SECTION DU TEXTE -
===
Les djihadistes ont rasé les murs de la chapelle à coups de bulldozer, profané le cimetière et brisé le sarcophage contenant les reliques de Mar Elian, un saint vénéré depuis des siècles par les chrétiens et les musulmans. Les excavations réalisées sous la direction de l’archéologue britannique Emma Loosley ont été saccagées. Des bibles abandonnées jonchent le sol de l’ancienne sacristie.
Une grande tradition spirituelle
Quelques jours après l’arrivée des djihadistes, dans la nuit du 5 au 6 août 2015, la passion de détruire a voulu effacer les traces d’une très ancienne tradition spirituelle. Chaque année, le 9 septembre, des générations de pèlerins venus de toute la région convergeaient vers le sanctuaire d’Al-Qaryatayn pour une journée de processions, de prières et de célébration.
Depuis les années 2000, sous la houlette du père Jacques Mourad, le monastère restauré accueillait de nombreux visiteurs syriens et étrangers. Al-Qaryatayn, une localité de 18 000 habitants dont près de 2 000 chrétiens, s’était tenue à l’écart du conflit grâce à des accords négociés par des notables de la ville entre le gouvernement et les rebelles.
Au fil des mois, cette neutralité fragile s’est effritée. La position stratégique de la cité en faisait une plaque tournante pour les déserteurs de l’armée. Des familles de déplacés, chrétiens et musulmans, fuyant les affrontements à Homs ou à Palmyre, ont trouvé refuge dans l’enceinte du monastère.
===
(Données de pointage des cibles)

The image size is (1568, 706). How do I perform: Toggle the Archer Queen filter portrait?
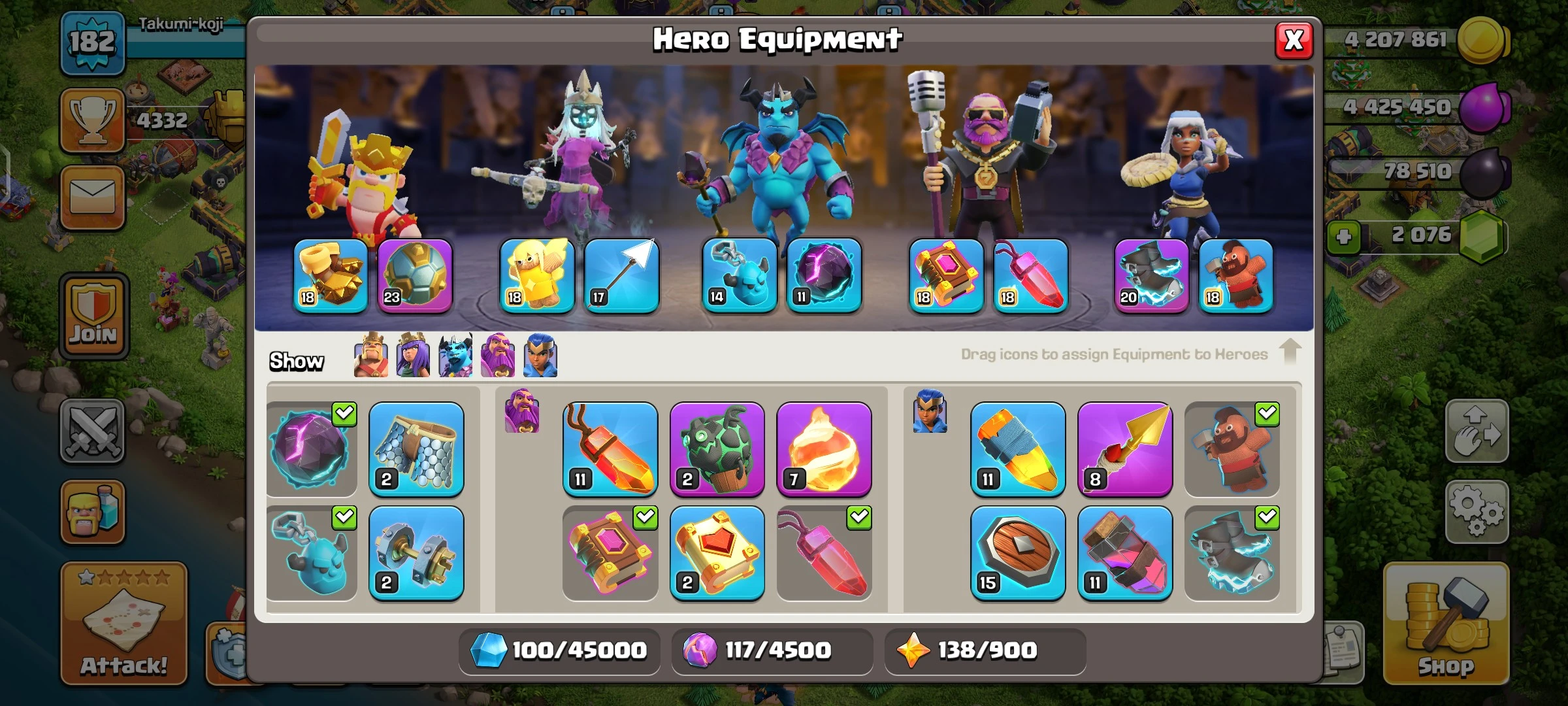[413, 355]
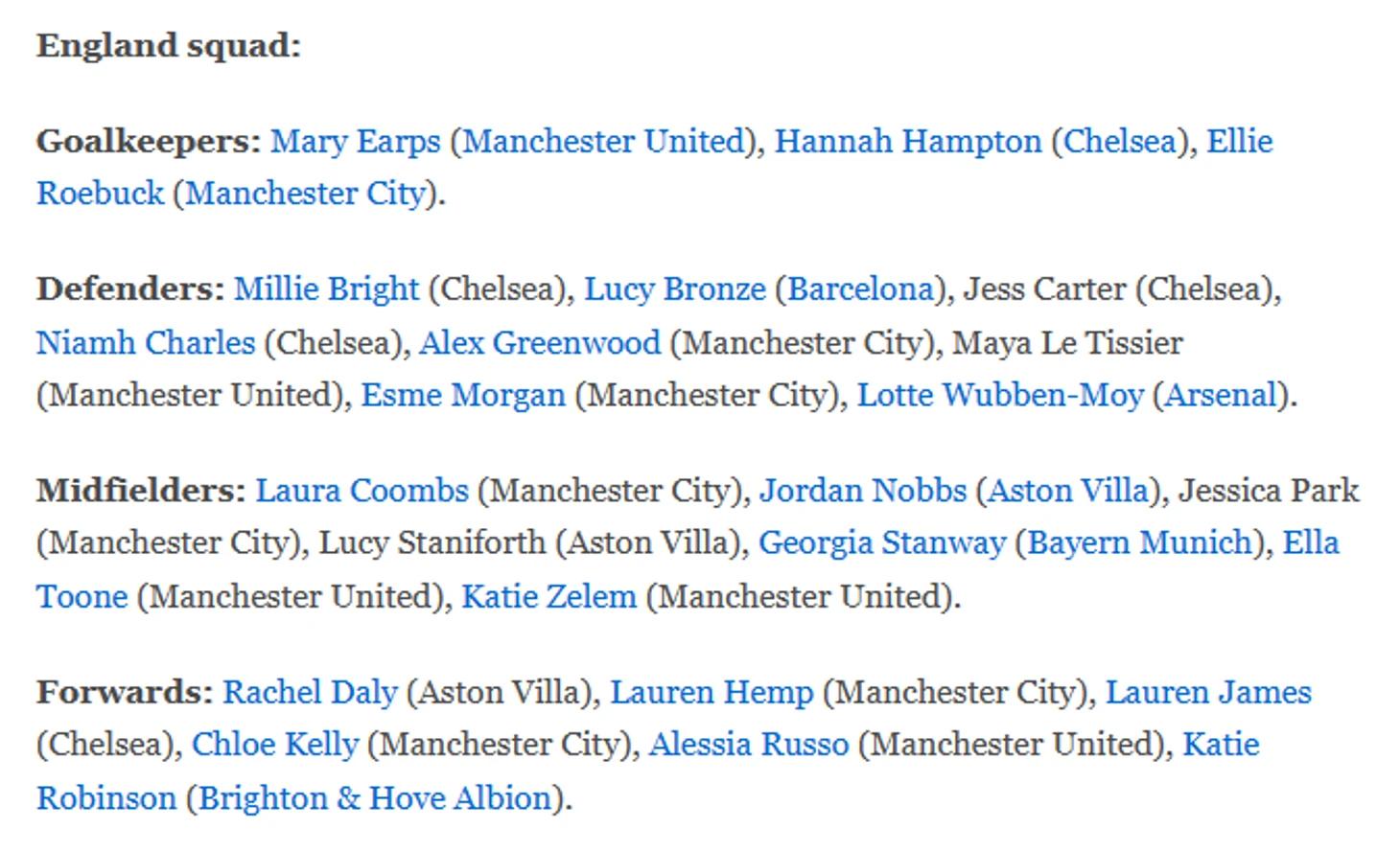Click the Rachel Daly link
This screenshot has height=852, width=1400.
click(x=310, y=693)

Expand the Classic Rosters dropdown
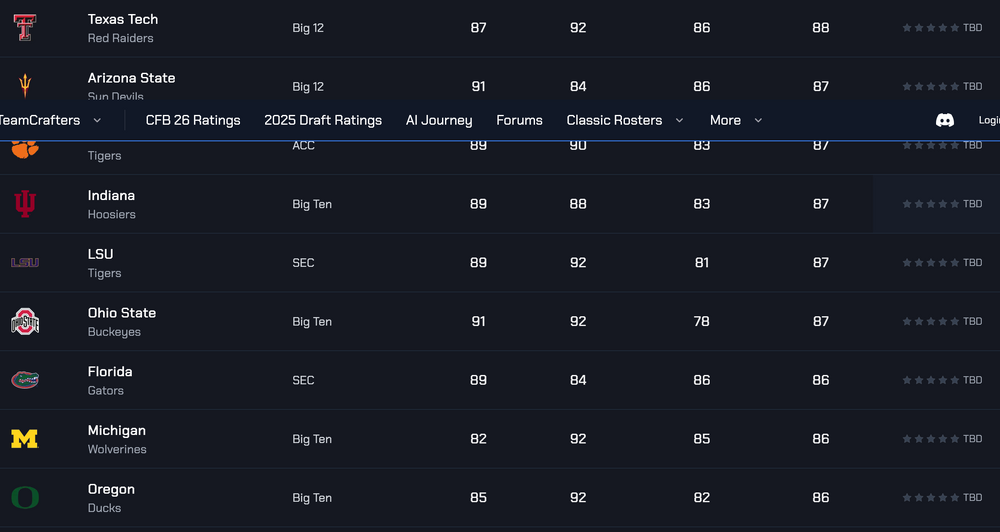[x=625, y=120]
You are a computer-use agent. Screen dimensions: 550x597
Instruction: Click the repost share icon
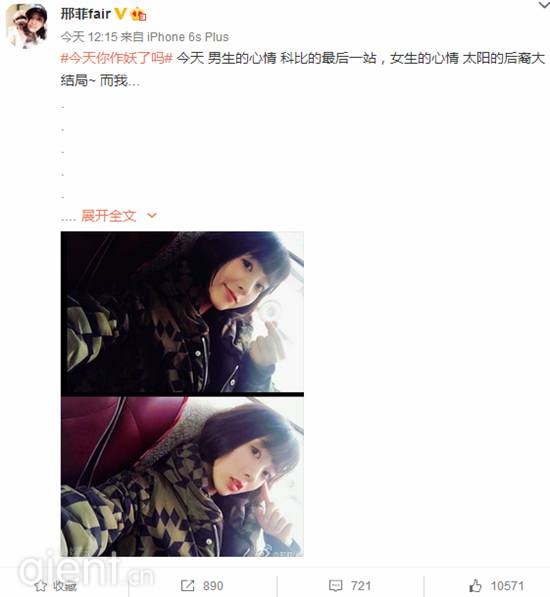click(188, 586)
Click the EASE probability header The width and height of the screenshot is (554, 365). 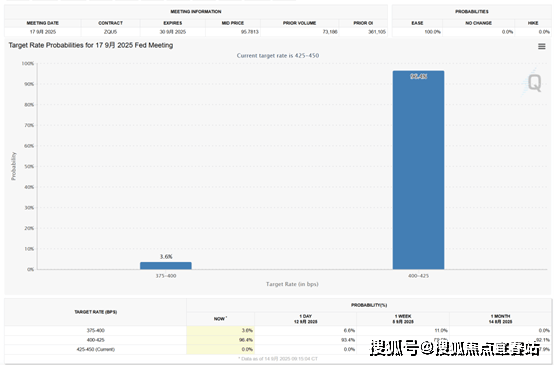[417, 23]
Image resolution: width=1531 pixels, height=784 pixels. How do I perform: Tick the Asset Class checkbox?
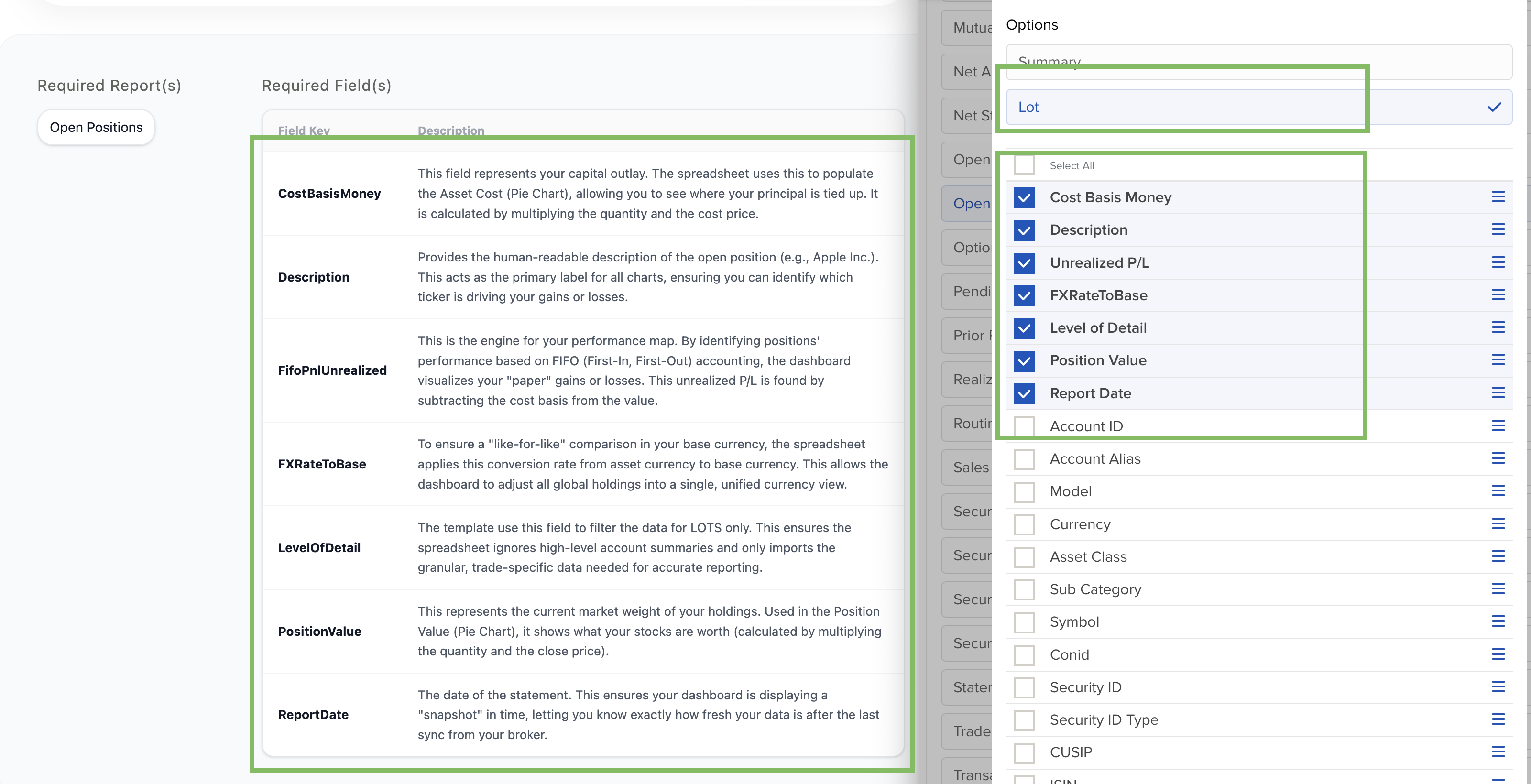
===
À FAIRE -
a - Traduisez en anglais la phrase « Des bibles abandonnées jonchent le sol de l’ancienne sacristie. », tirée du texte sur le monastère de Mar Elian.
b - Recopiez à l’identique le passage du texte sur le monastère de Mar Elian qui va de « Les djihadistes ont » jusqu’à « de l’ancienne sacristie. ».
Les entrées constituent un matériau distinct du texte.

RÉPONSES -
a - Abandoned Bibles litter the floor of the former sacristy.

b -
Les djihadistes ont rasé les murs de la chapelle à coups de bulldozer, profané le cimetière et brisé le sarcophage contenant les reliques de Mar Elian, un saint vénéré depuis des siècles par les chrétiens et les musulmans. Les excavations réalisées sous la direction de l’archéologue britannique Emma Loosley ont été saccagées. Des bibles abandonnées jonchent le sol de l’ancienne sacristie.